Down highway 1638 west of Muldraugh, Kentucky lies the town of New Brandenburg. It’s called “New Brandenburg” because the old Brandenburg got leveled by one the tornadoes that ravaged Ohio and central Kentucky back in the spring of 1974. Ken Tucker went to be the pastor of New Brandenburg Baptist Church about the same time I went to Mudraugh and Ken, another friend, and I would meet on a pretty regular basis to commiserate.
One Sunday Ken asked the leader of his WMU how she was doing. “Pastor,” she said, “please pray for Luther. He always goes to Wilma’s instead of coming to church.”
This distressed Ken. Was the husband of one of his most prominent church members having an affair? “May I ask, Wilma who?”
The lady then laughed. “Oh, it’s not what you think. Don’t you know about Wilma’s Café?”
Well, evidently he hadn’t learned yet. Wilma’s Café turned out to be the local diner and Ken quickly discovered that it was the best attended church in town.
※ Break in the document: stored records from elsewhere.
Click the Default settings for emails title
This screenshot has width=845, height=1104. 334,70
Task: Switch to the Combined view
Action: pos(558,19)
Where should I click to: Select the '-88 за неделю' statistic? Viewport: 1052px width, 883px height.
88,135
In fact during traditional meeting times, the café was always packed, and almost always with the husbands of the women who were in the churches.
The café was also packed on the other days of the week, so Ken decided that he’d better acquaint himself with what evidently was a major New Brandenburg watering hole. You can picture the café. It would work in an Andy Griffith set. Those checkered table cloths and aluminum legs. The sign that says, “In God we trust: all others pay cash.” And tables packed with farmers and mechanics, local members of the sheriff’s department, and the occasional local banker. All were discussing the weather, crops, politics, and whether they’d get enough rain.
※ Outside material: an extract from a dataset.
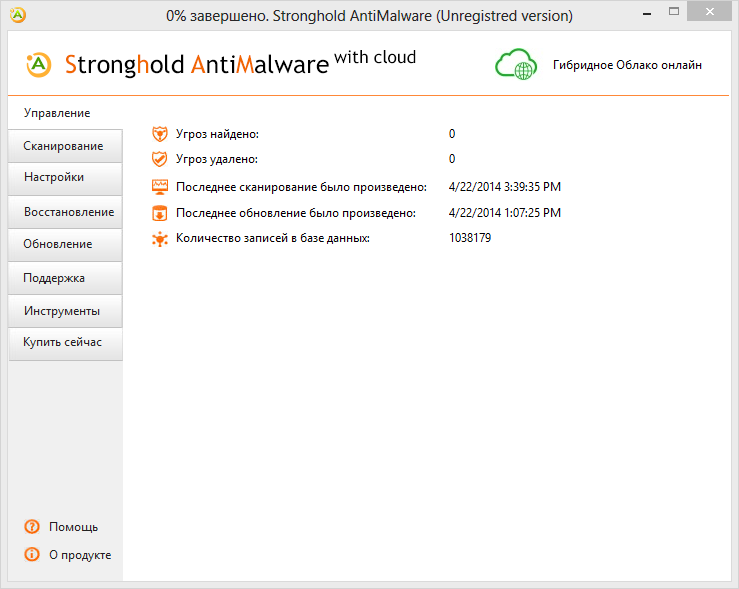The height and width of the screenshot is (589, 739).
Task: Click the orange question mark Помощь icon
Action: (x=32, y=526)
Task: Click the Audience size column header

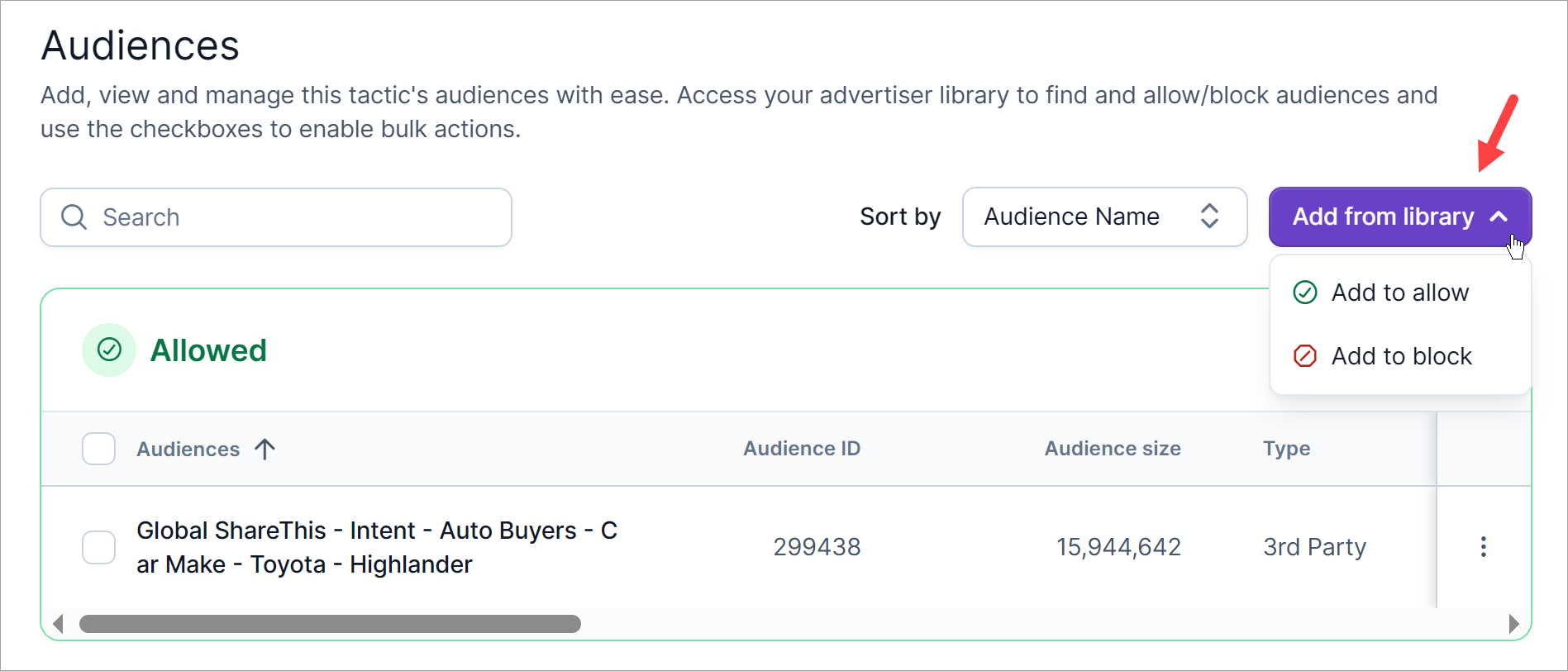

When Ken walked in, folks recognized him and he soon met Luther sitting with a group of guys wearing John Deere and feed store hats. “You must be Luther,” Ken said in a friendly voice.”
“Look pastor,” he said. “I work hard, I take care of my family, and I mind my own business. As far as I’m concerned, everything else is just fluff.”
Ken was telling me and our mutual friend, Chuck Summers, about this encounter at our monthly coffee commiseration at the diner in Muldraugh. We all agreed that when someone announces that kind of attitude, you may as well just keep being civil and find something else to talk about.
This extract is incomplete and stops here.